Et c’était aussi une volonté de l’artiste commune aux 4 films : Sigourney Weaver qui a beaucoup été impliquée dans l’écriture du film, insistant pour que certaines scènes tendancieuses ne soient pas coupées au montage et c’était sa volonté d’avoir cette interprétation beaucoup plus décomplexée qu’elle ne s’était pas autorisée précédemment. Elle est beaucoup plus sensuelle, provocatrice, détachée... là où elle était toujours très sérieuse et équilibrée au sein du groupe dont elle faisait partie, presque celle qui vient recadrer ceux qui ne prennent pas les choses au sérieux, assumant un rôle de leader par les faits bien qu’elle n’y soit jamais prédestinée.


Ce jeu décomplexé se retrouve d’ailleurs dans l’ensemble du casting aux trognes bien particulières et dans le surjeu assez facile sans qu’il ne soit jamais exagéré, ce sont d’ailleurs les plus timbrés qui auront tendance à survivre plus longtemps et Sigourney Weaver y trouve donc parfaitement sa place tout en ne se répétant pas depuis ses précédentes aventures. Mais au-delà de ce jeu assez inédit qu’elle développe, je la trouve aussi magistrale dans des scènes où elle joue de la colère ou de la tristesse, à l’image de la scène où elle découvre les 7 clones en milieu de film, ma scène préférée.


Cette scène va d’ailleurs être l’occasion pour moi d’aborder un autre point important pour ce film : il est beaucoup plus gore et dérangeant esthétiquement que tous les autres. On le voit déjà aux créatures extra-terrestres déjà bien connues complètement organiques avec beaucoup de textures visqueuses mis en avant, plus que par le passé, mais surtout au design des nouvelles créatures qui va aller assez loin, à l’image de ces clones monstrueusement difformes, et c’est probablement cet épisode qui prend le plus de risques à ce niveau depuis Alien 1.


Il n’y a qu’à voir la créature finale qui a clairement ses rétracteurs, usurpant littéralement la place de la créature Alien la plus puissante connue jusque-là. Je trouve assez pertinent ce design très curieux qu’ils ont imaginé où on le voit constamment d’un air très triste qu’on prendrait presque en pitié puis brutalement de façon horrible où il semble péter un câble pour devenir la machine à tuer la plus incontrôlable qui soit. Ajouté à ça la disproportion de ses différentes parties du corps, la texture visqueuse de sa peau... et on tient une créature horrifique vraiment extrême, et on a de la chance : la Fox a censuré les parties génitales initialement envisagées.

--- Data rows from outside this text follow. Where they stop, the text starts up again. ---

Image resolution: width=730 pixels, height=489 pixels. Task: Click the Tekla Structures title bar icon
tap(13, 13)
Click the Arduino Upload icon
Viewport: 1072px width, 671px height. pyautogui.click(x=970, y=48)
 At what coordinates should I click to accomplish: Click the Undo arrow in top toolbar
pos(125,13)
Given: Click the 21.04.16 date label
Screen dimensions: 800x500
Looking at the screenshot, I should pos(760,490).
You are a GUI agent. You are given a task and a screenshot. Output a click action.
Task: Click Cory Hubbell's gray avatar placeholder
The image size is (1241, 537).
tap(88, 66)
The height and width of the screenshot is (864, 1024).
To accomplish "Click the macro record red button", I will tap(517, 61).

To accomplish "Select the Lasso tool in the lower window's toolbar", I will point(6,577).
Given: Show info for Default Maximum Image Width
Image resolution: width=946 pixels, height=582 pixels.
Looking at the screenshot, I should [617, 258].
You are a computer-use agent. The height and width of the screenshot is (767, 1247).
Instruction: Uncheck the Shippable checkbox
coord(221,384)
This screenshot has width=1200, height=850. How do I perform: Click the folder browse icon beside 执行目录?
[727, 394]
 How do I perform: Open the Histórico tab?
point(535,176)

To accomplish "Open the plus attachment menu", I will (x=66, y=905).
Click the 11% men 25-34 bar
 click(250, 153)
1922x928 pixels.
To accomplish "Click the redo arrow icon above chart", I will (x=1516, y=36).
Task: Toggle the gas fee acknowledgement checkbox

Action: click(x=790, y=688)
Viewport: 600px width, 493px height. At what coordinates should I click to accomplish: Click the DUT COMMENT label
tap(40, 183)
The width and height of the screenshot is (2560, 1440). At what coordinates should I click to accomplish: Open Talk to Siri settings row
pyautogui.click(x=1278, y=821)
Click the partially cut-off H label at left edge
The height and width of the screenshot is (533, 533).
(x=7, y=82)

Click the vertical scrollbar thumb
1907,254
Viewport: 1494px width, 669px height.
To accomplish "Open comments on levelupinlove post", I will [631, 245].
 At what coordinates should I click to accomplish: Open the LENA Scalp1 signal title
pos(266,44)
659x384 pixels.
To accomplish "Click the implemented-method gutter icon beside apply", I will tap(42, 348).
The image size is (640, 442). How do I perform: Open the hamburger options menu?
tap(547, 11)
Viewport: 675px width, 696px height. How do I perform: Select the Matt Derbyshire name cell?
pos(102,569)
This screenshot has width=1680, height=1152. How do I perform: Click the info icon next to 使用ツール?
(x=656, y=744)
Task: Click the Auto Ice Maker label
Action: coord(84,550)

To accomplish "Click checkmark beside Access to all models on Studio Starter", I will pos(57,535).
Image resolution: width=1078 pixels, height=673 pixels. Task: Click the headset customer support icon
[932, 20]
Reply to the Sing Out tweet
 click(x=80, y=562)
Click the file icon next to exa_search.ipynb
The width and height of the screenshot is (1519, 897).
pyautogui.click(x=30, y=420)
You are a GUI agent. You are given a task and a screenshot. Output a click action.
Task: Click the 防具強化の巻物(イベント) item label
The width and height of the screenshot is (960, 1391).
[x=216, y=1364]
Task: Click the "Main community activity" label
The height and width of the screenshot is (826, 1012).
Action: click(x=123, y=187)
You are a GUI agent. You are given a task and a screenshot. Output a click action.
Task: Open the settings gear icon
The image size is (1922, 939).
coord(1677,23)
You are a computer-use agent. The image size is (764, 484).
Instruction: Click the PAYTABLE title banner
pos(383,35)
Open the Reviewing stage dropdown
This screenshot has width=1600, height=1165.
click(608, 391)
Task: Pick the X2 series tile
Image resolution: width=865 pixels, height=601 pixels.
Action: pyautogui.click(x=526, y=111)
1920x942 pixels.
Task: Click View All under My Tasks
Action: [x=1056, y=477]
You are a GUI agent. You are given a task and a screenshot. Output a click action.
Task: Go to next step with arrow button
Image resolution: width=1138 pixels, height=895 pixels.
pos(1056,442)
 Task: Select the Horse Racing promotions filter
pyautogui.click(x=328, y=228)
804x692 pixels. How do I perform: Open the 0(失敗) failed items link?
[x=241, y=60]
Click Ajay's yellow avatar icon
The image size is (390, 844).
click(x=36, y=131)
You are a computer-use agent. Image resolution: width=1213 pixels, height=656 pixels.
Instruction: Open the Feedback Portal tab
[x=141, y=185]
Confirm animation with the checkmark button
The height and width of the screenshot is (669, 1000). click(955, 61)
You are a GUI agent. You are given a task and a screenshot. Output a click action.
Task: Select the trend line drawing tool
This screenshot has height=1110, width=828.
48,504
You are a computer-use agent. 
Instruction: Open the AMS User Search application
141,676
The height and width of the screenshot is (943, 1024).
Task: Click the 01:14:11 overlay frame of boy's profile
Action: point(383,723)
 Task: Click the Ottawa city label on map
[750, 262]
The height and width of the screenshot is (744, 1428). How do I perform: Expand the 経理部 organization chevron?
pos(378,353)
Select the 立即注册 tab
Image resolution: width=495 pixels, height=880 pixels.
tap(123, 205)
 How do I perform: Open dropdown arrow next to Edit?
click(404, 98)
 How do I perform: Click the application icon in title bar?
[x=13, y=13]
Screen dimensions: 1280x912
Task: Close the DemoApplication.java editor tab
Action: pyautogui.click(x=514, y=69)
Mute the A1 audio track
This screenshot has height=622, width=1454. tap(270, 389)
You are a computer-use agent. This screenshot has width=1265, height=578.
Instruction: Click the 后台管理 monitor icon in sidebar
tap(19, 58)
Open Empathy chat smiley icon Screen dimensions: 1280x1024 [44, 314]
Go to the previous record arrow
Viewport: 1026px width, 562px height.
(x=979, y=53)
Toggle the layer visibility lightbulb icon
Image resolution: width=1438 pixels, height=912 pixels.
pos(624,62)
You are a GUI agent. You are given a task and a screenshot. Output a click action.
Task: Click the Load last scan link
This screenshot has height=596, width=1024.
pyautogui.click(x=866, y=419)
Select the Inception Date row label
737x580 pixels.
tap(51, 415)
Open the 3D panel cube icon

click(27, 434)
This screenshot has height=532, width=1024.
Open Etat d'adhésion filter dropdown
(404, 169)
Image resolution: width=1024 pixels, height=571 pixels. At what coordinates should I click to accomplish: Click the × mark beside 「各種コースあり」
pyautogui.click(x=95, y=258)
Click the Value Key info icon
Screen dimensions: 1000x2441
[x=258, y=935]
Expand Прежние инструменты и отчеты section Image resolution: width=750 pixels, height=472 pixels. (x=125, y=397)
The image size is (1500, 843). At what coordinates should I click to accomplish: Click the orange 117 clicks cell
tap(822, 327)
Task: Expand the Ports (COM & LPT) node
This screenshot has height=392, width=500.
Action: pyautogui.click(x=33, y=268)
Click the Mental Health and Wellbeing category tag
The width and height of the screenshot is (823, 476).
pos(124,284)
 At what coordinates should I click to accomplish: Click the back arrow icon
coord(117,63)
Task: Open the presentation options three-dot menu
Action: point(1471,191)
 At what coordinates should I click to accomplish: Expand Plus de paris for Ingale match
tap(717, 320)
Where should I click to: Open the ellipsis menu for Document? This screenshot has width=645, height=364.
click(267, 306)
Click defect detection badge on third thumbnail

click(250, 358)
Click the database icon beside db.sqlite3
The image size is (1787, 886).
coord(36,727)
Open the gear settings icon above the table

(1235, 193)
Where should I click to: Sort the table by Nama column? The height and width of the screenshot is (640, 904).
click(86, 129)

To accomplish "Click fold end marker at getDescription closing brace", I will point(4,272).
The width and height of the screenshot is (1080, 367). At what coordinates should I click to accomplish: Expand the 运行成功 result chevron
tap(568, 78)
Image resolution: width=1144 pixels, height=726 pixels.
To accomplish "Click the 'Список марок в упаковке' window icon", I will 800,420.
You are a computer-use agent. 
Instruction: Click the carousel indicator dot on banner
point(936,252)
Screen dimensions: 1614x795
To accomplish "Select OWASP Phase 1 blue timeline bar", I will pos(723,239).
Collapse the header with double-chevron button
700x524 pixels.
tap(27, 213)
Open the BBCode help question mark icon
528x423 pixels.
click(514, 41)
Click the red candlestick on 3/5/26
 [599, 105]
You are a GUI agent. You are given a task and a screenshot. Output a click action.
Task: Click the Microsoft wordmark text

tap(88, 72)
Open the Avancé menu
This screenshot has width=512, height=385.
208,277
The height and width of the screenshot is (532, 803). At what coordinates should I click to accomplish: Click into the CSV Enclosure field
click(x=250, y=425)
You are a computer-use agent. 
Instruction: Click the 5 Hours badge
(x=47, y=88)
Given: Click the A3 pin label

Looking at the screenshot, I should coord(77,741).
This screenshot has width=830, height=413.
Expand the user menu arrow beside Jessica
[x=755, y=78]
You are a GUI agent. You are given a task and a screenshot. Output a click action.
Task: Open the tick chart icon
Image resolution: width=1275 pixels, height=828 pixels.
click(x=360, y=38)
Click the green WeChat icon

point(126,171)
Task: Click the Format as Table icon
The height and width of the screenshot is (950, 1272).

Le côté dérangeant est aussi renforcée par la mise en scène contenant beaucoup de Steadycam, de gros plans déformées par l’angle de caméra... des choses que je n’apprécie pas d’habitude mais qui sont des choix très cohérents avec la direction artistique générale retenue pour le film. Si comme on l’a vu précédemment l’humour est un fil conducteur, cet esthétisme gore et dérangeant en est un autre et Alien Résurrection a pour mérite de s’y tenir fidèlement et j’ai même envie de dire d’aller jusqu’au bout des choses pour en laisser un souvenir marquant, bon ou mauvais selon si vous en êtes client.


Il n’oublie pas complètement l’héritage horrifique de la saga pour autant, même s’il s’en éloigne le plus dans l’ensemble, la scène sous-marine est juste parfaite pour ça. On place les personnages dans une situation encore inconnue dans la saga, les Aliens n’ayant jamais été filmés sous l’eau et la réalisation tout en prise de vue réelle marche superbement bien. L’avancée progressive de la créature sur un personnage toujours plus paniqué à la manière des Dents de la Mer remplit parfaitement son rôle, le cauchemar sans fin avec un danger mortel dont le contournement laisse place à un autre, puis à encore un autre ne laisse jamais le spectateur respirer... mais c’est la seule fois où le film sera réellement effrayant, ce qui est peut-être un peu léger pour un film Alien selon certains.


Comme il énonce très vite ses intentions de ne pas être dans l’horreur classique dont l’efficacité se mesure proportionnellement à la frayeur qu’il engendre, Ripley tuant l’air de rien son premier Alien dans le film et le désacralisant en jouant avec son cadavre, j’ai tendance à bien accepter ses partis pris qui ne sont pourtant pas ce que j’attends en priorité d’un film de cette saga, mais je pense que c’est dû au fait que je le considère comme un spin-off plutôt que comme une conclusion. Dans ce dernier cas de figure je serai peut-être moins indulgent et comme il n’y a pas eu de film Alien les 20 années qui ont suivi le film, ça ne joue pas en sa faveur pour lui conférer un autre statut, il faut bien l’admettre.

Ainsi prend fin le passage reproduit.